### Directions for this task:
Set down each entry exactly as given; pictures should not appear in the copy.

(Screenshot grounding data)
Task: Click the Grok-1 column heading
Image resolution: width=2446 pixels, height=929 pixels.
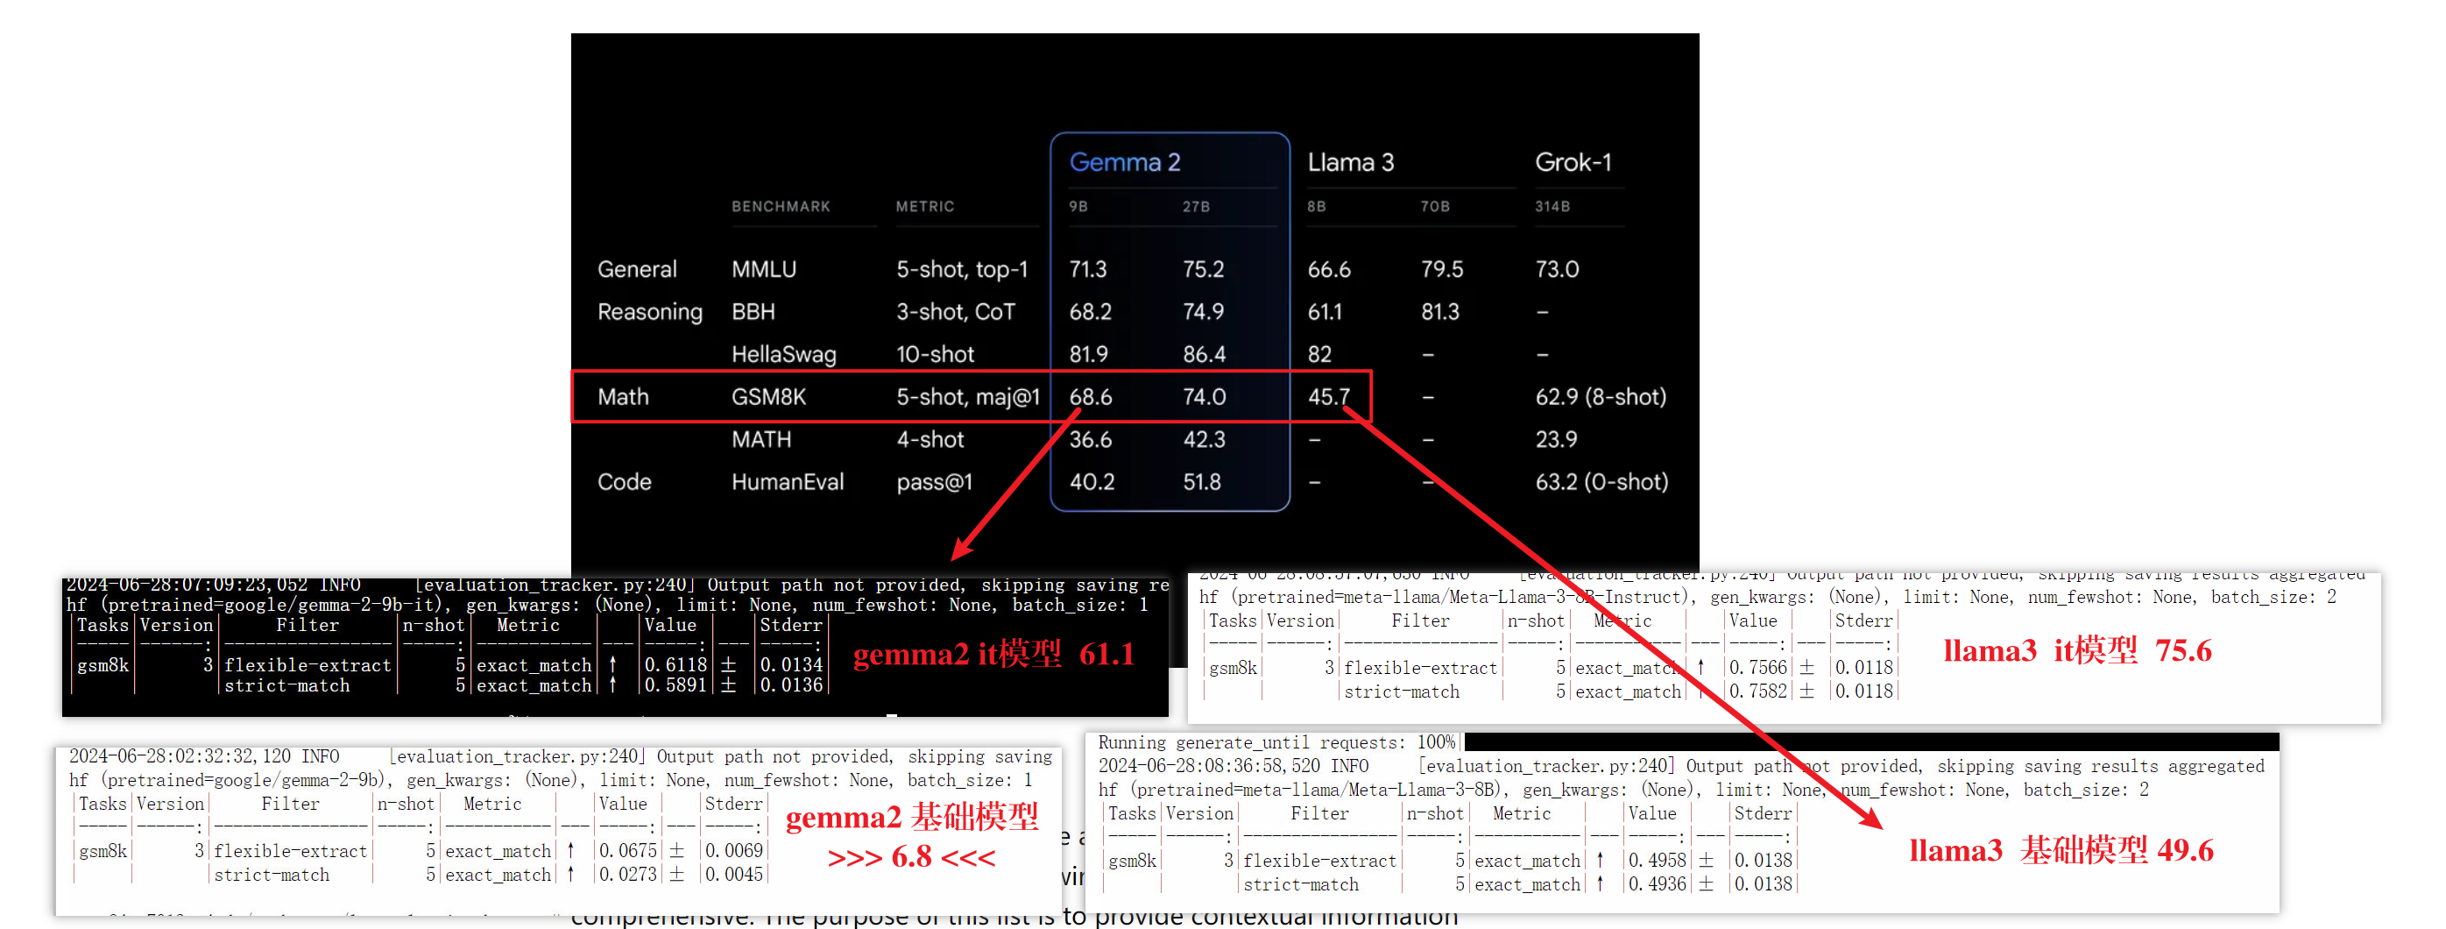Action: coord(1572,162)
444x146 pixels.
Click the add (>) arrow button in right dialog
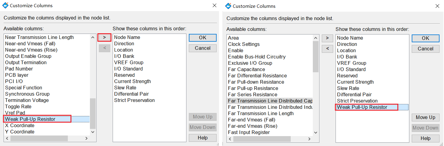coord(327,38)
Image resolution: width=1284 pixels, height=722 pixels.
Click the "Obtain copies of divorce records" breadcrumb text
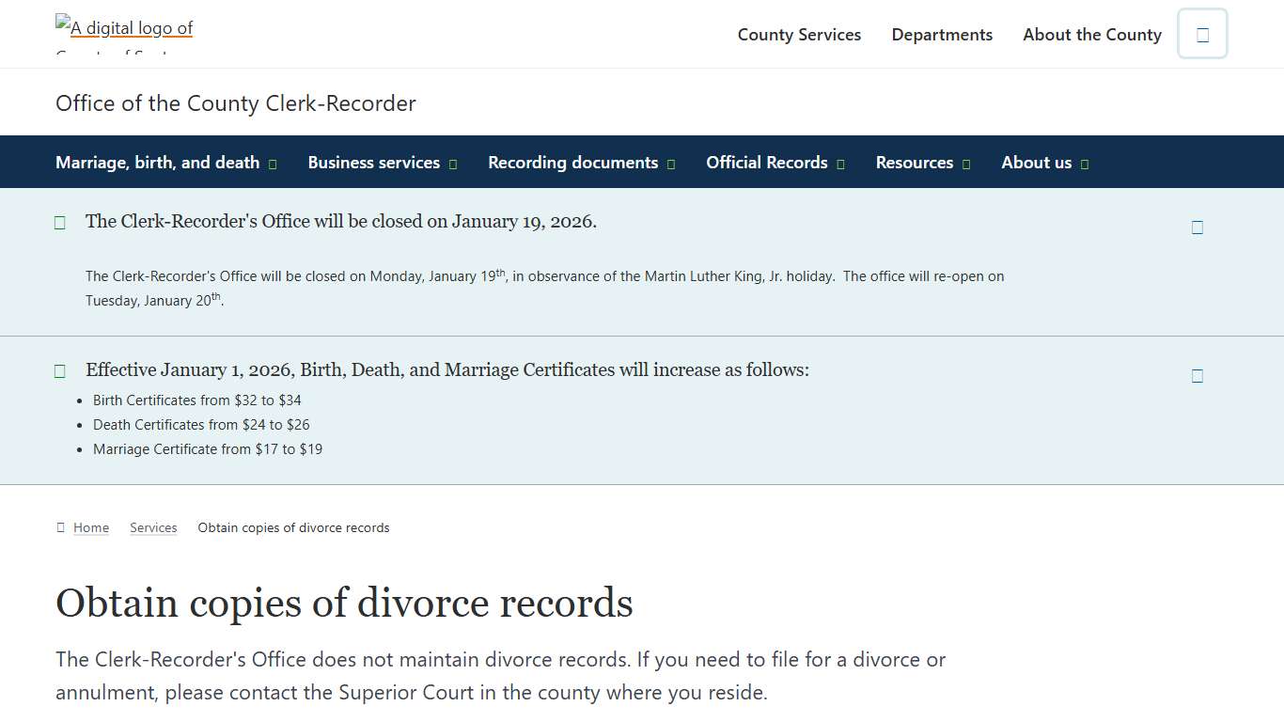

### Written response:
Task: Click the Grok-1 column heading
Image resolution: width=2446 pixels, height=929 pixels.
Action: coord(1572,162)
444x146 pixels.
Click the add (>) arrow button in right dialog
coord(327,38)
Image resolution: width=1284 pixels, height=722 pixels.
Click the "Obtain copies of divorce records" breadcrumb text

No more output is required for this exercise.